==== Data extract
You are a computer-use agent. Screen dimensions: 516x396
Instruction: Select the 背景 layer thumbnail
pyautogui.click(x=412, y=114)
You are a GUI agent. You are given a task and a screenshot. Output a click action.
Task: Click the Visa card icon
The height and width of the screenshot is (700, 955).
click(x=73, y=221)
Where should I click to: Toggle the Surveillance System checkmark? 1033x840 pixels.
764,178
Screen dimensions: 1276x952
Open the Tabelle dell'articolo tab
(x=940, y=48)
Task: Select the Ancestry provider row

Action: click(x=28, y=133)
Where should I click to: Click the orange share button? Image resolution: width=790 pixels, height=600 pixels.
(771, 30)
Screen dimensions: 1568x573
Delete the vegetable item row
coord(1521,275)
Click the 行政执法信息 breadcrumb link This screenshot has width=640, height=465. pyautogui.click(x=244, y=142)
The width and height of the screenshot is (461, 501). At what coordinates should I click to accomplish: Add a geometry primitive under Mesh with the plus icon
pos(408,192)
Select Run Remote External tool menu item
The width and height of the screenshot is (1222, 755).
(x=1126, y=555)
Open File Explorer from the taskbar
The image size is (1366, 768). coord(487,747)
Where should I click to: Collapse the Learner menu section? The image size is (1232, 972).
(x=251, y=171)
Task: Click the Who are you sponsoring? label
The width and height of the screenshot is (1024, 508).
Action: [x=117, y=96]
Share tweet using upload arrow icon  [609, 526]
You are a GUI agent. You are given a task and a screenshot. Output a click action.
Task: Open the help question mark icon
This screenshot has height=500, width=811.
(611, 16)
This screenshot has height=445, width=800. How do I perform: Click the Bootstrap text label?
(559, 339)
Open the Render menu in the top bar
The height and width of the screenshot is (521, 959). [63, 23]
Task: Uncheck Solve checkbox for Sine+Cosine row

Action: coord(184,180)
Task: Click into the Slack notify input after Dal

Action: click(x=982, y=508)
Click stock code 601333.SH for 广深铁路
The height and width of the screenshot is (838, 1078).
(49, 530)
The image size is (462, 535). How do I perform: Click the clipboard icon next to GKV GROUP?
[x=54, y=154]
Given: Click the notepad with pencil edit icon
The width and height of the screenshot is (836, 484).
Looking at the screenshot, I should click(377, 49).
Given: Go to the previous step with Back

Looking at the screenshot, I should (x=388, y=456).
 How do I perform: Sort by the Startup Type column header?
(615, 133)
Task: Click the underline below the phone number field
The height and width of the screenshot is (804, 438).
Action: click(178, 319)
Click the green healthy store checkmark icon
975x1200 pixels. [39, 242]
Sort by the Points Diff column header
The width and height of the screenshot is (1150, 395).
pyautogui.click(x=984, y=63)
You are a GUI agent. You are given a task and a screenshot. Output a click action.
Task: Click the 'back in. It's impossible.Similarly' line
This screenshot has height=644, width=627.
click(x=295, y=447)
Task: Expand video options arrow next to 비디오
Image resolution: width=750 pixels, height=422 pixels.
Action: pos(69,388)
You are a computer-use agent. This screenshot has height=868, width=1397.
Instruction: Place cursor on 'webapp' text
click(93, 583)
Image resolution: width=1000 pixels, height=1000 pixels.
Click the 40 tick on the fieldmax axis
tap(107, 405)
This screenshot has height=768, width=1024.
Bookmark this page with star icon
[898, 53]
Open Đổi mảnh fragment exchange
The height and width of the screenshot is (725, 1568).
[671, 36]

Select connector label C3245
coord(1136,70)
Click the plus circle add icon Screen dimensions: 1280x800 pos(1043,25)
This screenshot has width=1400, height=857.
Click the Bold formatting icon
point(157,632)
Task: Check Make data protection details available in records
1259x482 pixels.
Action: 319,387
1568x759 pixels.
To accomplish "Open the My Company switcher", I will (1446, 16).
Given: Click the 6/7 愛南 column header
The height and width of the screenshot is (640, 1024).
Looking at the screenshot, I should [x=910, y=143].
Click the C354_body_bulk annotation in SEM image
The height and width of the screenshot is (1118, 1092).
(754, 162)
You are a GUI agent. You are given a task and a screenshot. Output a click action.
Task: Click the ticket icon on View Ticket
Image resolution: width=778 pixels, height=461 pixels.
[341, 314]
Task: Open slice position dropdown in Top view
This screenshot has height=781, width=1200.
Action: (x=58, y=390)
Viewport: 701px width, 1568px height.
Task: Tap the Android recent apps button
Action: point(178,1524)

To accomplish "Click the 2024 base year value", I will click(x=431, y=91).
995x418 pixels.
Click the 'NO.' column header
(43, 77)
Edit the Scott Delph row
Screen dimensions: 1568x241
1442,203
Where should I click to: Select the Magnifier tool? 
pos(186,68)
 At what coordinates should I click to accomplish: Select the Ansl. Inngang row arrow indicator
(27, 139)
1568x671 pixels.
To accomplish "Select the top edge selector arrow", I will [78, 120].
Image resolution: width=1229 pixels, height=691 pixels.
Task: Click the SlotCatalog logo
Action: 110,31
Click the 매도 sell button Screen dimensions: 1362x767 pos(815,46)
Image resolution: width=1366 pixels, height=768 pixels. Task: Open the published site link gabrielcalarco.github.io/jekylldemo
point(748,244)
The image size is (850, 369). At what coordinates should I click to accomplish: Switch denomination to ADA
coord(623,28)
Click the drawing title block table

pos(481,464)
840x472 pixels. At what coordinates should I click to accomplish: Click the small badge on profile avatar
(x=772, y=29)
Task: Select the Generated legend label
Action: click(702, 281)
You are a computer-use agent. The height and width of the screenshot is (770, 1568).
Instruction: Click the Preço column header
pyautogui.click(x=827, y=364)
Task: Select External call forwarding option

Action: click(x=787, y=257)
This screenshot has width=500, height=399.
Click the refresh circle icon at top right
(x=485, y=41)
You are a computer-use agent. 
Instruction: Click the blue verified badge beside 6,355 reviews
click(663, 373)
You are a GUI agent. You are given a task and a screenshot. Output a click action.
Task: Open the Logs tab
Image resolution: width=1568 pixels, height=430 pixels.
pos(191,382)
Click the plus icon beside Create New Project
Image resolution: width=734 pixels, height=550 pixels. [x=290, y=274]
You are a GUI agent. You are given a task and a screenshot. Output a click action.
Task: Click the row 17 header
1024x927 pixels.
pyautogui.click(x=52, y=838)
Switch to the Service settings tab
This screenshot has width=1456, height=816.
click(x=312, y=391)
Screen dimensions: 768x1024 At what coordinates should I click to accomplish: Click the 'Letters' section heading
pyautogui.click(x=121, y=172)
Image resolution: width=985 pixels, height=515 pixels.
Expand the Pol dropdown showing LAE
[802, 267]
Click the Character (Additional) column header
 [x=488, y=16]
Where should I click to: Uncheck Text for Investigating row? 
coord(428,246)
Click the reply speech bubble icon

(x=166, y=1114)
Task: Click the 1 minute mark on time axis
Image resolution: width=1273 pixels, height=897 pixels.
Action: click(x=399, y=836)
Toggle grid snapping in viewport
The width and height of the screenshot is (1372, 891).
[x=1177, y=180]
========
From the first line to the last, return the data above exactly.

• Output for this task
You are a computer-use agent. Screen dimensions: 516x396
Instruction: Select the 背景 layer thumbnail
pyautogui.click(x=412, y=114)
You are a GUI agent. You are given a task and a screenshot. Output a click action.
Task: Click the Visa card icon
The height and width of the screenshot is (700, 955).
click(x=73, y=221)
Where should I click to: Toggle the Surveillance System checkmark? 1033x840 pixels.
764,178
Screen dimensions: 1276x952
Open the Tabelle dell'articolo tab
(x=940, y=48)
Task: Select the Ancestry provider row

Action: click(x=28, y=133)
Where should I click to: Click the orange share button? Image resolution: width=790 pixels, height=600 pixels.
(771, 30)
Screen dimensions: 1568x573
Delete the vegetable item row
coord(1521,275)
Click the 行政执法信息 breadcrumb link This screenshot has width=640, height=465. pyautogui.click(x=244, y=142)
The width and height of the screenshot is (461, 501). At what coordinates should I click to accomplish: Add a geometry primitive under Mesh with the plus icon
pos(408,192)
Select Run Remote External tool menu item
The width and height of the screenshot is (1222, 755).
(x=1126, y=555)
Open File Explorer from the taskbar
The image size is (1366, 768). coord(487,747)
Where should I click to: Collapse the Learner menu section? The image size is (1232, 972).
(x=251, y=171)
Task: Click the Who are you sponsoring? label
The width and height of the screenshot is (1024, 508).
Action: [x=117, y=96]
Share tweet using upload arrow icon  [609, 526]
You are a GUI agent. You are given a task and a screenshot. Output a click action.
Task: Open the help question mark icon
This screenshot has height=500, width=811.
(611, 16)
This screenshot has height=445, width=800. How do I perform: Click the Bootstrap text label?
(559, 339)
Open the Render menu in the top bar
The height and width of the screenshot is (521, 959). [63, 23]
Task: Uncheck Solve checkbox for Sine+Cosine row

Action: coord(184,180)
Task: Click into the Slack notify input after Dal

Action: click(x=982, y=508)
Click stock code 601333.SH for 广深铁路
The height and width of the screenshot is (838, 1078).
(49, 530)
The image size is (462, 535). How do I perform: Click the clipboard icon next to GKV GROUP?
[x=54, y=154]
Given: Click the notepad with pencil edit icon
The width and height of the screenshot is (836, 484).
Looking at the screenshot, I should click(377, 49).
Given: Go to the previous step with Back

Looking at the screenshot, I should (x=388, y=456).
 How do I perform: Sort by the Startup Type column header?
(615, 133)
Task: Click the underline below the phone number field
The height and width of the screenshot is (804, 438).
Action: click(178, 319)
Click the green healthy store checkmark icon
975x1200 pixels. [39, 242]
Sort by the Points Diff column header
The width and height of the screenshot is (1150, 395).
pyautogui.click(x=984, y=63)
You are a GUI agent. You are given a task and a screenshot. Output a click action.
Task: Click the 'back in. It's impossible.Similarly' line
This screenshot has height=644, width=627.
click(x=295, y=447)
Task: Expand video options arrow next to 비디오
Image resolution: width=750 pixels, height=422 pixels.
Action: pos(69,388)
You are a computer-use agent. This screenshot has height=868, width=1397.
Instruction: Place cursor on 'webapp' text
click(93, 583)
Image resolution: width=1000 pixels, height=1000 pixels.
Click the 40 tick on the fieldmax axis
tap(107, 405)
This screenshot has height=768, width=1024.
Bookmark this page with star icon
[898, 53]
Open Đổi mảnh fragment exchange
The height and width of the screenshot is (725, 1568).
[671, 36]

Select connector label C3245
coord(1136,70)
Click the plus circle add icon Screen dimensions: 1280x800 pos(1043,25)
This screenshot has width=1400, height=857.
Click the Bold formatting icon
point(157,632)
Task: Check Make data protection details available in records
1259x482 pixels.
Action: 319,387
1568x759 pixels.
To accomplish "Open the My Company switcher", I will (1446, 16).
Given: Click the 6/7 愛南 column header
The height and width of the screenshot is (640, 1024).
Looking at the screenshot, I should [x=910, y=143].
Click the C354_body_bulk annotation in SEM image
The height and width of the screenshot is (1118, 1092).
(754, 162)
You are a GUI agent. You are given a task and a screenshot. Output a click action.
Task: Click the ticket icon on View Ticket
Image resolution: width=778 pixels, height=461 pixels.
[341, 314]
Task: Open slice position dropdown in Top view
This screenshot has height=781, width=1200.
Action: (x=58, y=390)
Viewport: 701px width, 1568px height.
Task: Tap the Android recent apps button
Action: point(178,1524)

To accomplish "Click the 2024 base year value", I will click(x=431, y=91).
995x418 pixels.
Click the 'NO.' column header
(43, 77)
Edit the Scott Delph row
Screen dimensions: 1568x241
1442,203
Where should I click to: Select the Magnifier tool? 
pos(186,68)
 At what coordinates should I click to accomplish: Select the Ansl. Inngang row arrow indicator
(27, 139)
1568x671 pixels.
To accomplish "Select the top edge selector arrow", I will [78, 120].
Image resolution: width=1229 pixels, height=691 pixels.
Task: Click the SlotCatalog logo
Action: 110,31
Click the 매도 sell button Screen dimensions: 1362x767 pos(815,46)
Image resolution: width=1366 pixels, height=768 pixels. Task: Open the published site link gabrielcalarco.github.io/jekylldemo
point(748,244)
The image size is (850, 369). At what coordinates should I click to accomplish: Switch denomination to ADA
coord(623,28)
Click the drawing title block table

pos(481,464)
840x472 pixels. At what coordinates should I click to accomplish: Click the small badge on profile avatar
(x=772, y=29)
Task: Select the Generated legend label
Action: click(702, 281)
You are a computer-use agent. The height and width of the screenshot is (770, 1568).
Instruction: Click the Preço column header
pyautogui.click(x=827, y=364)
Task: Select External call forwarding option

Action: click(x=787, y=257)
This screenshot has width=500, height=399.
Click the refresh circle icon at top right
(x=485, y=41)
You are a computer-use agent. 
Instruction: Click the blue verified badge beside 6,355 reviews
click(663, 373)
You are a GUI agent. You are given a task and a screenshot. Output a click action.
Task: Open the Logs tab
Image resolution: width=1568 pixels, height=430 pixels.
pos(191,382)
Click the plus icon beside Create New Project
Image resolution: width=734 pixels, height=550 pixels. [x=290, y=274]
You are a GUI agent. You are given a task and a screenshot. Output a click action.
Task: Click the row 17 header
1024x927 pixels.
pyautogui.click(x=52, y=838)
Switch to the Service settings tab
This screenshot has width=1456, height=816.
click(x=312, y=391)
Screen dimensions: 768x1024 At what coordinates should I click to accomplish: Click the 'Letters' section heading
pyautogui.click(x=121, y=172)
Image resolution: width=985 pixels, height=515 pixels.
Expand the Pol dropdown showing LAE
[802, 267]
Click the Character (Additional) column header
 [x=488, y=16]
Where should I click to: Uncheck Text for Investigating row? 
coord(428,246)
Click the reply speech bubble icon

(x=166, y=1114)
Task: Click the 1 minute mark on time axis
Image resolution: width=1273 pixels, height=897 pixels.
Action: click(x=399, y=836)
Toggle grid snapping in viewport
The width and height of the screenshot is (1372, 891).
[x=1177, y=180]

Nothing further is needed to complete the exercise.